Indonesia in 60 seconds
Named Flowers by 16th century Portuguese colonists, who were amazed by the island’s lush and fragrant forests, the island of Flores is today a traveller’s dream. Over 600 kilometres in length, situated in the heart of Indonesia’s infamous ‘ring of fire’, it is a spectacular land of tower volcanoes, verdant forest and a thousand perfect white sand beaches. Settled as it was by the Portuguese, it is also predominantly Catholic.
Staying at a gorgeous hotel, right on the beach, we spent our first day out on a little speed boat, zipping across the turquoise sea to an isolated bay where we snorkelled for a couple of hours.
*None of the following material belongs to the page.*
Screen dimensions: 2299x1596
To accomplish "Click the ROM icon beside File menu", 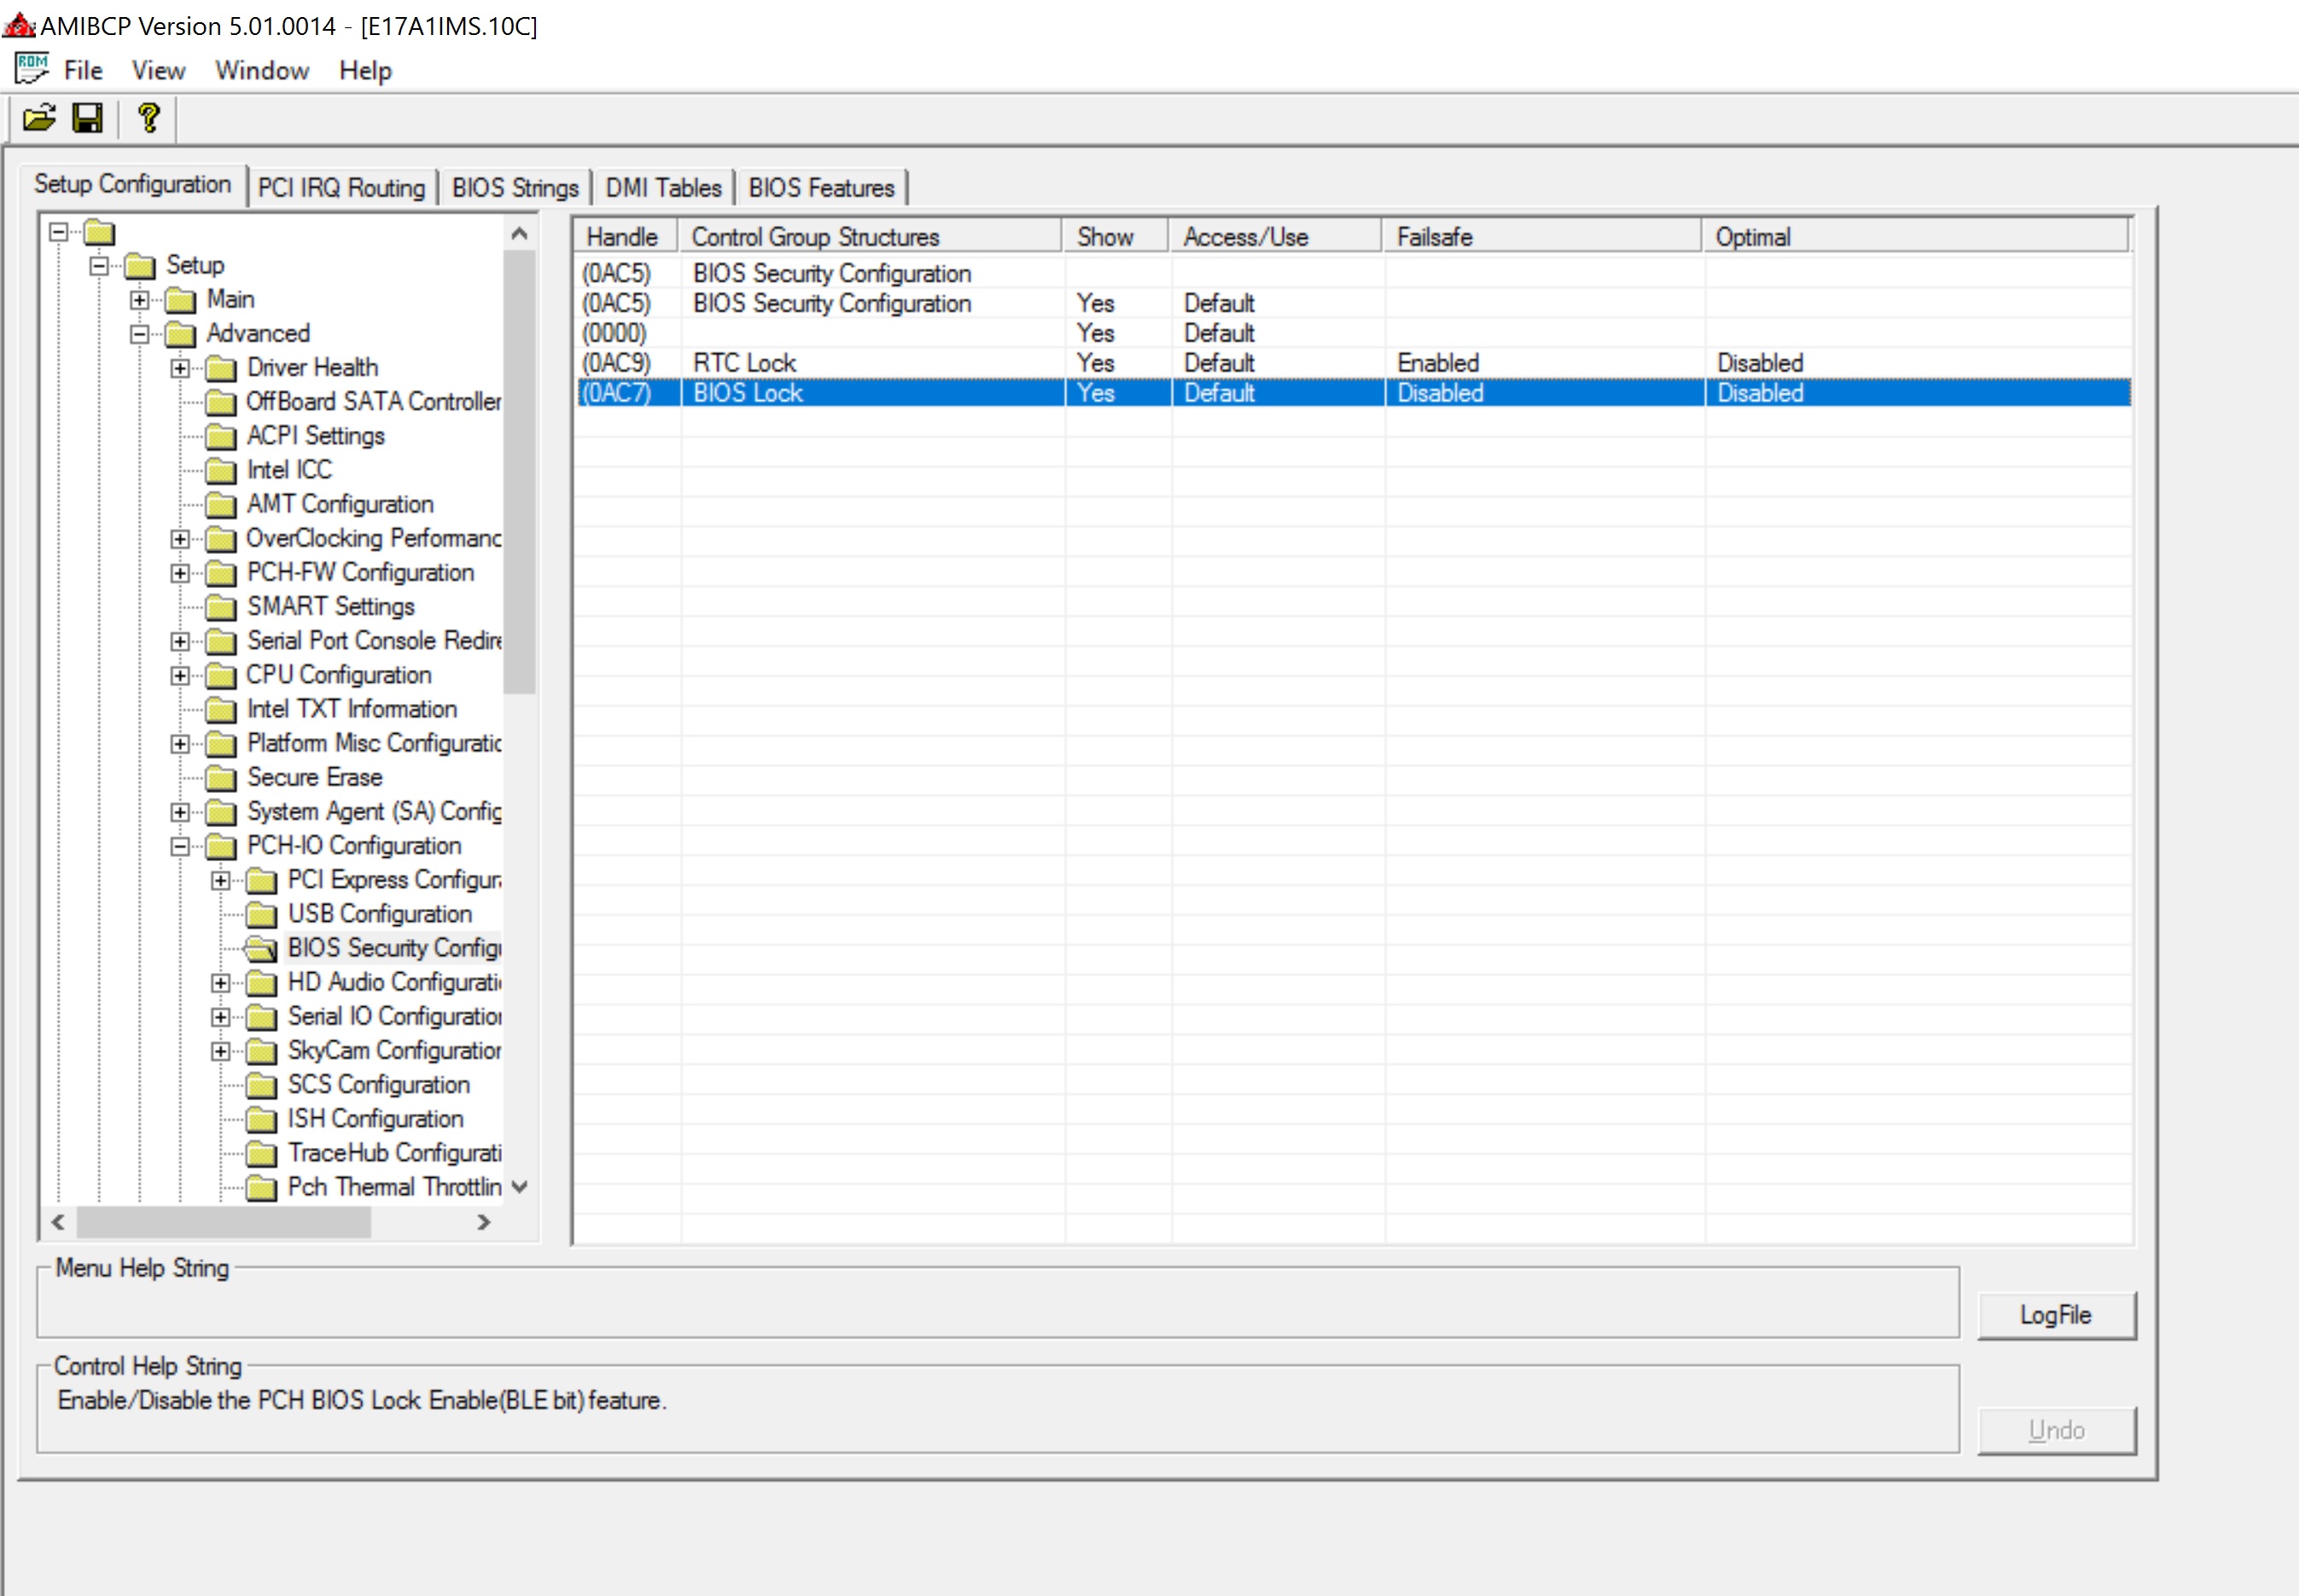I will tap(31, 69).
I am a diver and love the sensation of disappearing beneath the waves to immerse oneself in that very different underwater world. But busy as I have been these last few years, I have not donned an aqualung for nearly a decade. But the great thing is, here there really is no need. Unlike in much of the tropics, where these days the coral is bleached and dead, here in the Java Sea it’s a mass of vibrant colour and lies only a few feet beneath the surface.
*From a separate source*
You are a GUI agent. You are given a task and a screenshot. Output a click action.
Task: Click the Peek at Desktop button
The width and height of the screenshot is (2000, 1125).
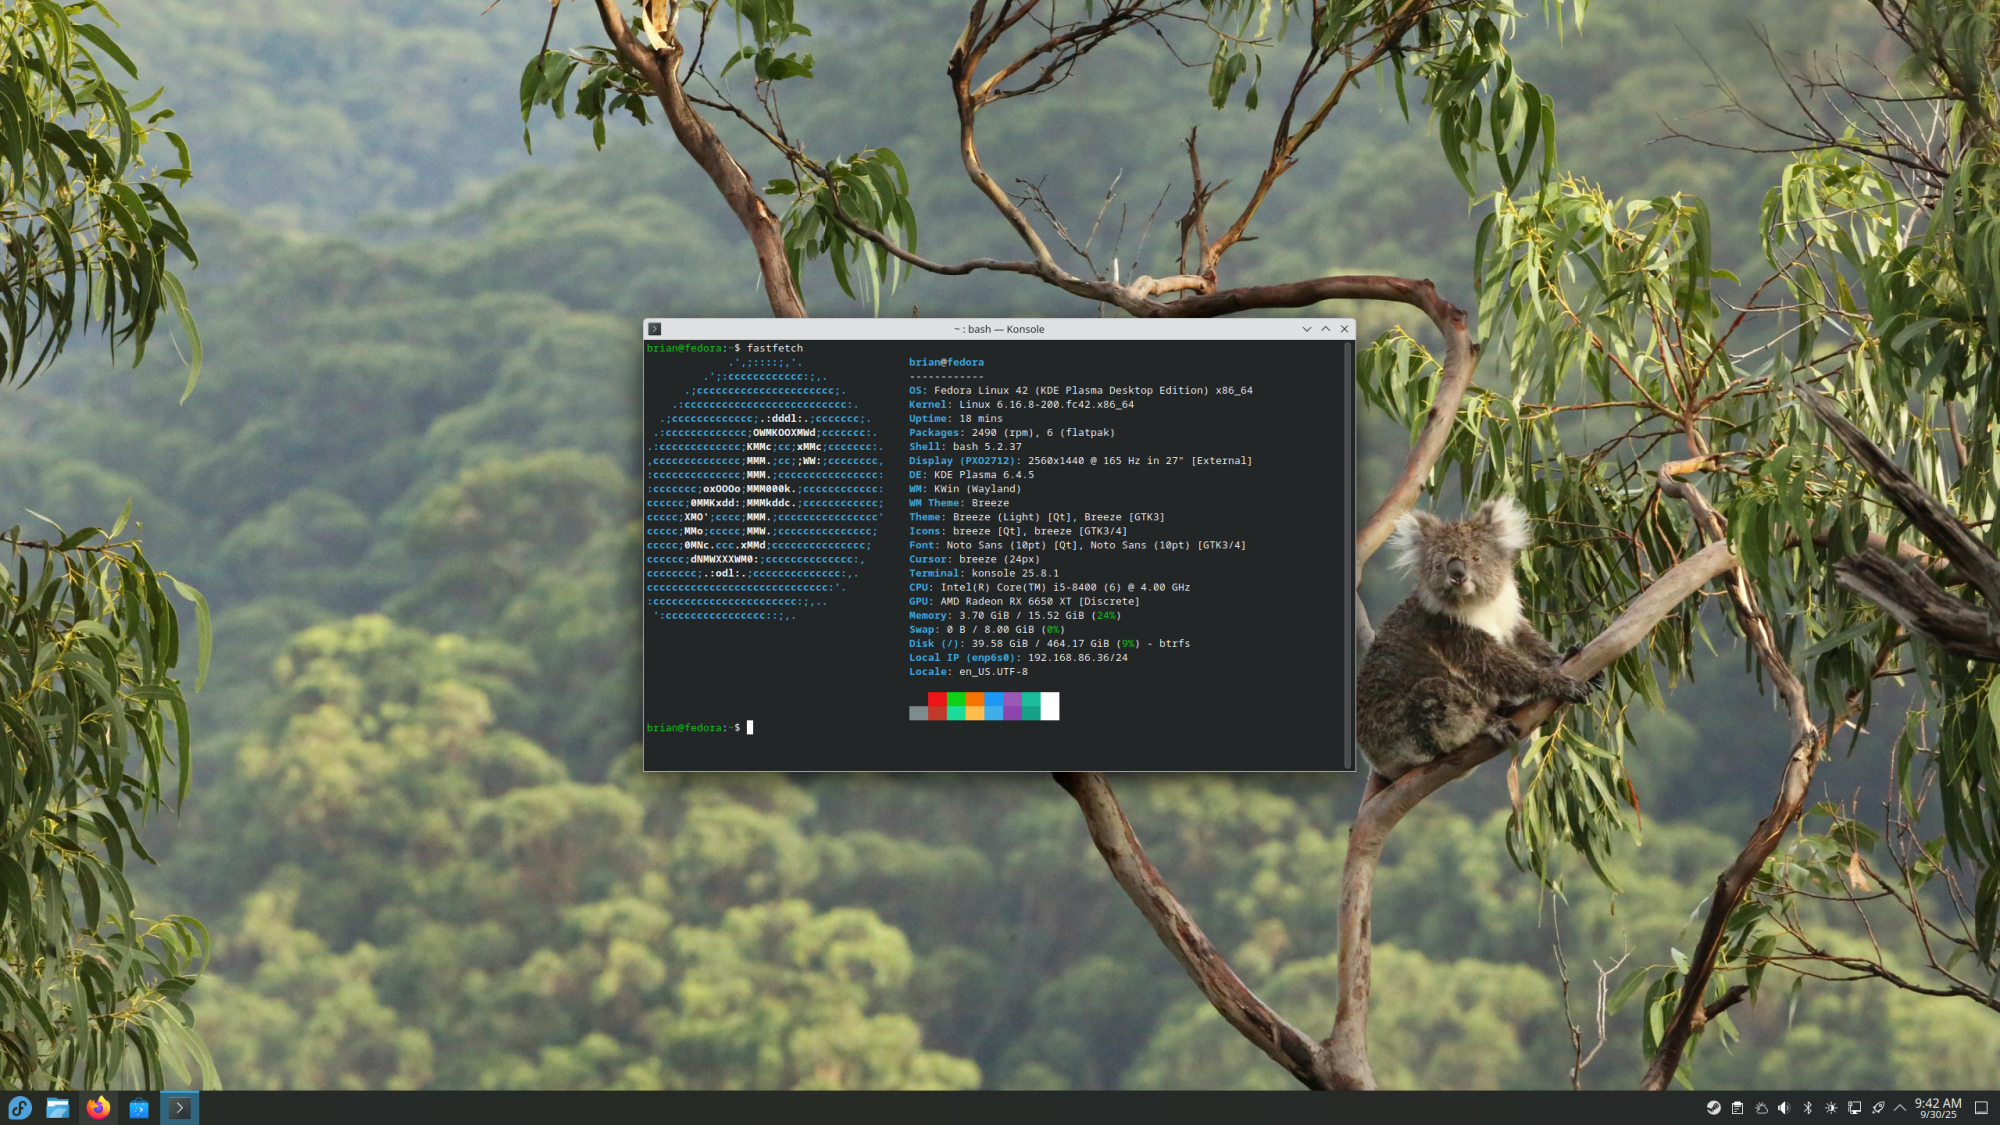pos(1981,1108)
I have forgotten the names of many of the fish we saw, but I do know there were angle fish, parrot fish, trumpet fish, clown fish and a giant napoleon fish, seemingly gnawing angrily on a piece of coral. Swimming on the edge of a ledge, off which the sea fell away into a deep indigo-blue abyss, we also noticed a shoal of translucent tuna glide silently by, and for a while we followed a large turtle. It made me want to dive again.
From here we moved on to an island where we trekked to an underground cave, boasting stalagmites and stalactites and a small lake in which we swam. Following this we had an amazing lunch on a deserted beach before returning to our hotel. But the reason most travellers come to the tip of western Flores is not for snorkelling, or even diving – good as it is – it’s to visit a more famous island nearby; Komodo and the mythical dragons that live there.
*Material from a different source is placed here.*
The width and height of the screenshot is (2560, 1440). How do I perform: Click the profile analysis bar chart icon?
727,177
From afar Komodo Island rises out of the Lintah Straights as an unspoilt land of mystery, a real-life Jurassic Park, if you will. Travelling after the rains, the whole island was a beautiful emerald green, climbing beyond the sea and narrow beaches, passed mangrove and vaulting palms to ascend into rolling mountains covered by thick forest.
Having docked and entered the national park we immediately had our first encounter. Lying in the shade next to the small ‘visitor centre’, seemingly playing dead, was a 25-year-old male. Deep grey tiled skin, with yellow eyes and wide grin, he did eventually raise himself from his slumber, yawn and climb onto his five-clawed feet. Having surveyed the scene for a moment or two, flicked his enormous tongue to catch a few insects, he wandered off with surprising grace past a watering hole where he stopped for a drink and then disappeared into the foliage.
In all, we were lucky enough to watch him at close quarters for around 20 minutes. Sometimes you can see them when going for a guided trek on the island or when they’re striding along the beach. Here they truly do look like dinosaurs in a land that time forgot.
The Komodo dragons are in fact giant monitor lizards and can grow to be three metres in length and weigh over 100kgs. As well as insects, they feed on deer and wild boar – both of which we saw wandering through the undergrowth – and unusually there are three times as many males to females. No one knows why the Komodo dragons live here and nowhere else; some say they are the source of the Chinese dragon myth. It’s easy to see why.